You don’t buy size 12 shoes for size 9 feet. You don’t get a Bugatti Chiron for grocery store runs. You don’t swat flies with field artillery. And you don’t buy more contact center technology than your business can reasonably grow into.
The customer service neighborhood of CRM was the wrong side of the tracks for many years. The contact center could only cost the company money (so it was thought), so the responsible strategy was to cut costs to the bone and never spend anything there unless forced to. Asking for more staff or better equipment was like getting the state to renovate the prison library—impossible without somebody of the calibre of Andy Dufresne in The Shawshank Redemption.
That attitude was changing by the dawn of the 21st Century. Research proved that better customer service led to better retention, loyalty, and advocacy among customers. These led to a strengthened brand and increased revenue in the long term. New integration technology meant the contact center could save and even generate sales in its own right. The rise of online communities and social networking showed the strength of the motivated and well-connected customer. A shout of praise when a company went the extra mile for a customer in need could be amplified. So could a howl of outrage when one was treated callously, with potentially disastrous results. Spending in the contact center was not only necessary, it was the smart thing to do.
The freedom to make decisions based on results rather than thrift was never license to burn money, but it meant that customer service had a stronger voice at the budgeting table. Unfortunately, not everybody got that memo. Customer service tech can provide some amazing capabilities, and it’s possible to get swept up in what a system can do instead of what it must do. Buyers need to focus on fixing shortcomings before adding potential.
Analogy time: Buying technology is like furnishing a baby’s room. New parents may want a crib that has a changing table attached to it, and can transform into a bed when the kid outgrows a crib, and then into a desk or a toy box when they outgrow that. Sure, it’s good to be prepared for growth, but for the next two to three years all you need is a crib. And is the room itself even large enough for your growing offspring? You can house an infant in a large cupboard, but that’s not enough room for a toddler. Crib for now, space for later, and then you can figure out how to fill that space. For business, it’s current capability first, then capacity for expansion—not the expansion itself.
Likewise, a vendor trying to deliver too much, too soon might not find a welcoming business environment right now. Explosive growth has been the usual way to go, making noise and garnering attention, then trying to grow into the space thus created.

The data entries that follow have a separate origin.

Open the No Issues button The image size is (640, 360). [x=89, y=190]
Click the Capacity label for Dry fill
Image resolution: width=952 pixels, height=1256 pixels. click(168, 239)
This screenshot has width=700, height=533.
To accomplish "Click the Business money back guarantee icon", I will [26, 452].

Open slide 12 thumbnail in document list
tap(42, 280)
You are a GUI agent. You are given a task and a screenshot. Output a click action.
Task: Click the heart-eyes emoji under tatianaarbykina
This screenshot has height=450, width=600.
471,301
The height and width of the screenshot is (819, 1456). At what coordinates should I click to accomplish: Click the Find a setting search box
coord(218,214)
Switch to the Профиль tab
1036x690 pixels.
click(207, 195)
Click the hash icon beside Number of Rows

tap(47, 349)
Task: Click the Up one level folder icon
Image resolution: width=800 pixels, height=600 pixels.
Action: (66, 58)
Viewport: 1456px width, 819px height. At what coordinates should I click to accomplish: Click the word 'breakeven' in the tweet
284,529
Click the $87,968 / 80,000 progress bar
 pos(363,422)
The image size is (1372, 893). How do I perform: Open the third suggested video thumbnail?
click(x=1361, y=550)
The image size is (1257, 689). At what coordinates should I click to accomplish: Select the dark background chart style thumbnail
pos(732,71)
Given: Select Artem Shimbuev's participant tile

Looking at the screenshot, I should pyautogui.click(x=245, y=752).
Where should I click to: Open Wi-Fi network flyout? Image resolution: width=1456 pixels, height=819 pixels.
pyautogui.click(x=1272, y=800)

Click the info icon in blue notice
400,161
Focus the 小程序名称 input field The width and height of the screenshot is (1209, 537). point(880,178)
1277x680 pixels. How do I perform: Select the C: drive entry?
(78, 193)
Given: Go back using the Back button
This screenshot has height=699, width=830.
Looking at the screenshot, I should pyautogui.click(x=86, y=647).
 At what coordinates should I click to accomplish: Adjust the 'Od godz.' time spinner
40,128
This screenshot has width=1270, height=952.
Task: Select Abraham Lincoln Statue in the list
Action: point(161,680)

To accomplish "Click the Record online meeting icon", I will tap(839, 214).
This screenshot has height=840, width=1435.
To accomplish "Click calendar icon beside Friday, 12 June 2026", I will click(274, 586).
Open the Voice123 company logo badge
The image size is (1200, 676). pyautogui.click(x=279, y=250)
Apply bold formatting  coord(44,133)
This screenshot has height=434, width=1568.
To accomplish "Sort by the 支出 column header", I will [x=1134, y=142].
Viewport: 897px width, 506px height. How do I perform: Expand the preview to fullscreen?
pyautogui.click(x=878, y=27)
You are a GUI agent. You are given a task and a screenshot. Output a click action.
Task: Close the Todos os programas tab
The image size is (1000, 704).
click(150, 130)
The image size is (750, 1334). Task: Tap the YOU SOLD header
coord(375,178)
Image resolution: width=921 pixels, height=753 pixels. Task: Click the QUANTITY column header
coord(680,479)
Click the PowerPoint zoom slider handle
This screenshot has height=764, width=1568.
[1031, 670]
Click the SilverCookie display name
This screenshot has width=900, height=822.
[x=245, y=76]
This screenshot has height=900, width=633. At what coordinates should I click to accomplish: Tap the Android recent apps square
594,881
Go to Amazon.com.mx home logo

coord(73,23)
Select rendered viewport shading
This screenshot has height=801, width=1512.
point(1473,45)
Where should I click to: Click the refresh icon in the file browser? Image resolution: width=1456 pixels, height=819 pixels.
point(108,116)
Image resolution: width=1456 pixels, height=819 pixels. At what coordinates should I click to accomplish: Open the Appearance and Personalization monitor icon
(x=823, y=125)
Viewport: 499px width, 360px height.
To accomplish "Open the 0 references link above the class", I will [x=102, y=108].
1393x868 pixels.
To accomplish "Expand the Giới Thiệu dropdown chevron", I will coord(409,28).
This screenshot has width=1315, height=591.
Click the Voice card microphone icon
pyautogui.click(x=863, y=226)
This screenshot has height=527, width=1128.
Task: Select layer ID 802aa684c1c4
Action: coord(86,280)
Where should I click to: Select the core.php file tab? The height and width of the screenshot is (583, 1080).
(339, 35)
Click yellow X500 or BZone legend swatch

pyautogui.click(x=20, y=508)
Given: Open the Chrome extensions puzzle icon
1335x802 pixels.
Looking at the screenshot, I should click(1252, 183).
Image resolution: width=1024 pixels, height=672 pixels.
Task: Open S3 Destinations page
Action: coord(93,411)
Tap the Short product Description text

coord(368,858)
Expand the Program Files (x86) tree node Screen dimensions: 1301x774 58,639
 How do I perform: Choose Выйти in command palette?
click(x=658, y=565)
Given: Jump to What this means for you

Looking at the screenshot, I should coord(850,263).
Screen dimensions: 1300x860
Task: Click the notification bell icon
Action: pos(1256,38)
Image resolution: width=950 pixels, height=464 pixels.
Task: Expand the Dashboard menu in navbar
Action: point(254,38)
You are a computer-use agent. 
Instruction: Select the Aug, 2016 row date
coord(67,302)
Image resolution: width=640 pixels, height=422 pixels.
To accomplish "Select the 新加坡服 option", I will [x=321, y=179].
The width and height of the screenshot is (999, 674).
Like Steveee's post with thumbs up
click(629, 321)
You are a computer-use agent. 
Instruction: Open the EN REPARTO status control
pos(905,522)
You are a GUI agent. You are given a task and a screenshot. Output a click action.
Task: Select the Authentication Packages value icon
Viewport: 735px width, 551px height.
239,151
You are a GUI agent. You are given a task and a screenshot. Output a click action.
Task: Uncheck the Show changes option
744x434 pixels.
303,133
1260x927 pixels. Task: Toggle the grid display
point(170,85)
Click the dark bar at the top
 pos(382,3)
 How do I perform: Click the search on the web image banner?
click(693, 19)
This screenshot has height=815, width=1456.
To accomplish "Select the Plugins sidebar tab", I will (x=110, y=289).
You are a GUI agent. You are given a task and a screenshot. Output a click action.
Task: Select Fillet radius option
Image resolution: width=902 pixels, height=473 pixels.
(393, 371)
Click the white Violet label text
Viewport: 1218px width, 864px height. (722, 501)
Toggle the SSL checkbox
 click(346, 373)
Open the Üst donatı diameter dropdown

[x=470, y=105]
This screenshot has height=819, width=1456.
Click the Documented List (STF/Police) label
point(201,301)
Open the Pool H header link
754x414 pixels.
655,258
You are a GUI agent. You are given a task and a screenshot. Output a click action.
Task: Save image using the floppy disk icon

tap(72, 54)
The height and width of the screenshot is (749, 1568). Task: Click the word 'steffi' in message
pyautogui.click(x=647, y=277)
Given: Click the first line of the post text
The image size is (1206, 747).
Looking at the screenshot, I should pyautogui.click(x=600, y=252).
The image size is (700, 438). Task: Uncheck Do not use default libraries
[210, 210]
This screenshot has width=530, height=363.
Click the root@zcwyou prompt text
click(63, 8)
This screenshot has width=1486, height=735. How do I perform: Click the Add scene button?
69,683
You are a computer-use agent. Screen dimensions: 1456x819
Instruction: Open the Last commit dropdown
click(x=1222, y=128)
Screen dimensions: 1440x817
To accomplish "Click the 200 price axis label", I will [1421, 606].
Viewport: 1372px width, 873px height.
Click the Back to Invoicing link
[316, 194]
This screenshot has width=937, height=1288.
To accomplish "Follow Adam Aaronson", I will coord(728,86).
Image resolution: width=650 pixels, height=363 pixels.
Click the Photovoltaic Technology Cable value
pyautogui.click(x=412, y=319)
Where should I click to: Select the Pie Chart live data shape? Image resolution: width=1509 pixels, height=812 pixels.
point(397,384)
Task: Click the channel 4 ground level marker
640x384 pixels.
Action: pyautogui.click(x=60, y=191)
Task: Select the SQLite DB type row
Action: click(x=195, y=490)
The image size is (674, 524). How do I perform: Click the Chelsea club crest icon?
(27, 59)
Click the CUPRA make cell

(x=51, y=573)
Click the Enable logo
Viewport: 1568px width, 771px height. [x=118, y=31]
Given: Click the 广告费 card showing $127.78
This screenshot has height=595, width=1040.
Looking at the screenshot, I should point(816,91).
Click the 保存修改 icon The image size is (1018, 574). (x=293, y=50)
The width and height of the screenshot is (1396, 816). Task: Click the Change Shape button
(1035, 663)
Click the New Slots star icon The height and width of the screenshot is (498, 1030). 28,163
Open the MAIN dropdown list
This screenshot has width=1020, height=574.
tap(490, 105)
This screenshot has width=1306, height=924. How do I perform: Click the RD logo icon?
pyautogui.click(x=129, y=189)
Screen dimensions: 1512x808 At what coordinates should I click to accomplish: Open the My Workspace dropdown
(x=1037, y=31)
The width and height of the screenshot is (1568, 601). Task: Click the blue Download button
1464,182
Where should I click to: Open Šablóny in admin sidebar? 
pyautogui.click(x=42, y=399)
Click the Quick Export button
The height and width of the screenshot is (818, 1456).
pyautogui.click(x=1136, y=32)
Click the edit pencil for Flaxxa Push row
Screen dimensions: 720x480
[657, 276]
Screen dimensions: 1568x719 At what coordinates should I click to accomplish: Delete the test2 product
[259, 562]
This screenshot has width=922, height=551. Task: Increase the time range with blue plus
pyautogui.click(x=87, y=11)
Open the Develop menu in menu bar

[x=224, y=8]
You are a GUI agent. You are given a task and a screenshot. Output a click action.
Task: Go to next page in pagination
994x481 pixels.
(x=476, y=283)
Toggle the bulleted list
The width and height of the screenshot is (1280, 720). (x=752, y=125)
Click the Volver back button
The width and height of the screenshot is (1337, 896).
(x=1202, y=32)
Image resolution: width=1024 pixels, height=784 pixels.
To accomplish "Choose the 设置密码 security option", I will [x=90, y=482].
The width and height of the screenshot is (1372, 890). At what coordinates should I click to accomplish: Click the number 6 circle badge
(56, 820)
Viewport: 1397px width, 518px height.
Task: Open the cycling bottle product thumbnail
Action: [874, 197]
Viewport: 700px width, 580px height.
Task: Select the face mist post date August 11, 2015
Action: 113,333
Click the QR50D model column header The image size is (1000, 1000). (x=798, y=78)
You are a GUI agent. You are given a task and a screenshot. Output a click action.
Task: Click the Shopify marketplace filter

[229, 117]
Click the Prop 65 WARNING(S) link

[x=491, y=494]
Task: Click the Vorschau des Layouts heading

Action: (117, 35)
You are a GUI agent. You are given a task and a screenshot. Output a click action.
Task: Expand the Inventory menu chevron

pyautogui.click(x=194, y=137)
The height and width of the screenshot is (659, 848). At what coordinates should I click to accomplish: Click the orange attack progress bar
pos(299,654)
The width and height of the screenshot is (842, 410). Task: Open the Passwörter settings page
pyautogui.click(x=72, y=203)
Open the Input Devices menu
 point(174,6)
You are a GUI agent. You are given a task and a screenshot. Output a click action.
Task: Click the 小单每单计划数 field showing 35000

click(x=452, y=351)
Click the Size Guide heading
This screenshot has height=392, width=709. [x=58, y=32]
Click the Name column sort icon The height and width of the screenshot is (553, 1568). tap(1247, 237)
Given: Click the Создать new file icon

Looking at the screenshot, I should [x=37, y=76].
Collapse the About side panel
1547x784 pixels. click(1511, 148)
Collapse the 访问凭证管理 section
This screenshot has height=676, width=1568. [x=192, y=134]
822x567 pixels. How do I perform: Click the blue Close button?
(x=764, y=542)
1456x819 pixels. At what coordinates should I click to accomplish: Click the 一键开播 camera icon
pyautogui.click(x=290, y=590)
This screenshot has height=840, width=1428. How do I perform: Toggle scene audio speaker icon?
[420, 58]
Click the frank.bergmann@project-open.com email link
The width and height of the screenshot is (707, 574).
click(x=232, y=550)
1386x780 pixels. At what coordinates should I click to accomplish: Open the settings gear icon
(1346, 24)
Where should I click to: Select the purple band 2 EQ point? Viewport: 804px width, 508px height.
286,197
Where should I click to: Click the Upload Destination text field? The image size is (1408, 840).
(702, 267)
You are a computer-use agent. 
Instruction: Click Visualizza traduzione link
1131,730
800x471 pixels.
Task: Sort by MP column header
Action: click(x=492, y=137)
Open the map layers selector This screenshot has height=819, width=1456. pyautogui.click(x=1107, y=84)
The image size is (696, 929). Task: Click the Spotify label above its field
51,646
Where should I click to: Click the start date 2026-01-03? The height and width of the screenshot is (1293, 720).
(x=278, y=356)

This is not a time to be hiring 100 salespeople to fight for 70 jobs, or to focus on new customers while neglecting existing ones. Sustainable growth, or even reduced growth, combined with stellar customer care, is going to be the right call for most businesses.
Much of the above presupposes an organization based in the United States, or doing most of its business there. Our more civilized neighbors, who have managed the crisis better, might benefit from other strategies. But we all should remember first to do what keeps the lights on, then what’s most effective, and tune for efficiency afterwards, as time and budget allow.